Once upon a time, a pet food company owned three iconic Colorado ski resorts

Ask an avid winter slopesport enthusiast to name their top five favorite ski areas around Colorado. There’s a good chance at least one of their picks will be a spot that was formerly owned by a pet food company.

This story goes all the way back to 1894, when a company called Robinson-Danforth Commission Company was founded by William Danforth and two partners for the sake of manufacturing horse and mule feed. Just two years later, infrastructure damages from a tornado gave the company a sort of catastrophic fresh start with the decision made to sell food for humans, too. By 1898, the company was producing a product for the St. Louis market called Purina Whole Wheat Cereal and after successful marketing of this product with help from a man named Dr. Ralston, the company adopted the name Ralston-Purina by 1902 – a move that merged the two names that had started to develop good public recognition.

Over the following decades, the company produced its animal feed and cereal, eventually adding pet food into the mix, as well, along with other products. Once the 60s hit, the company was listed on the New York Stock Exchange and started to seek diversification in major ways.

Four years after Keystone Resort’s 1970 founding, Ralston Purina purchased the ski area. With the feed and pet food company as new owners, a major capital expansion plan for the area was implemented – something that would eventually play a key role in Keystone Resort becoming the major Colorado outdoor recreation hub that it is today.

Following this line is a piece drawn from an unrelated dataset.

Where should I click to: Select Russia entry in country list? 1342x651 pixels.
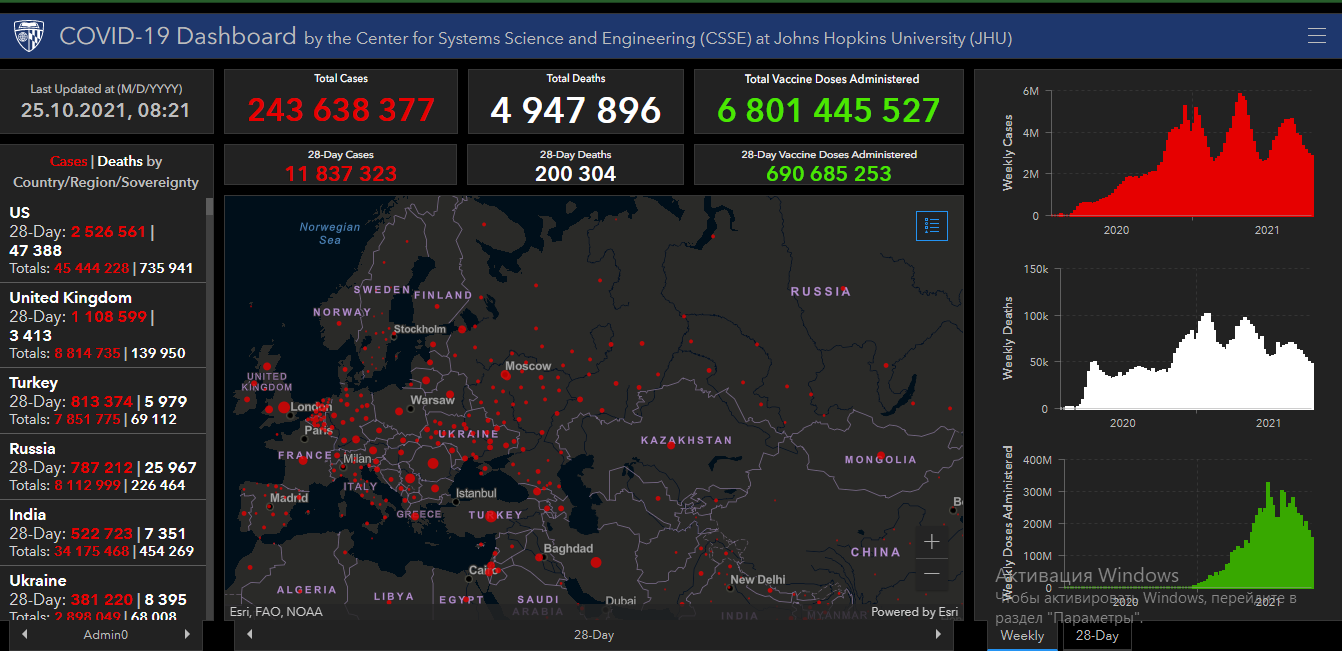click(100, 466)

Just four years after Ralston Purina purchased Keystone in 1974, the company bought Arapahoe Basin, too, in 1978. At a cost of $3 million, ownership hoped to supplement Keystone Resorts’ beginner and intermediate terrain with the expert terrain of their newest acquisition. Keep in mind – at this time, these resorts were significantly smaller in terms of skiable acres.

“Over the next 18 years, Ralston would bring stability and modernization to A-Basin while enhancing its reputation as a fun, challenging mountain,” reads the Arapahoe Basin website regarding this era.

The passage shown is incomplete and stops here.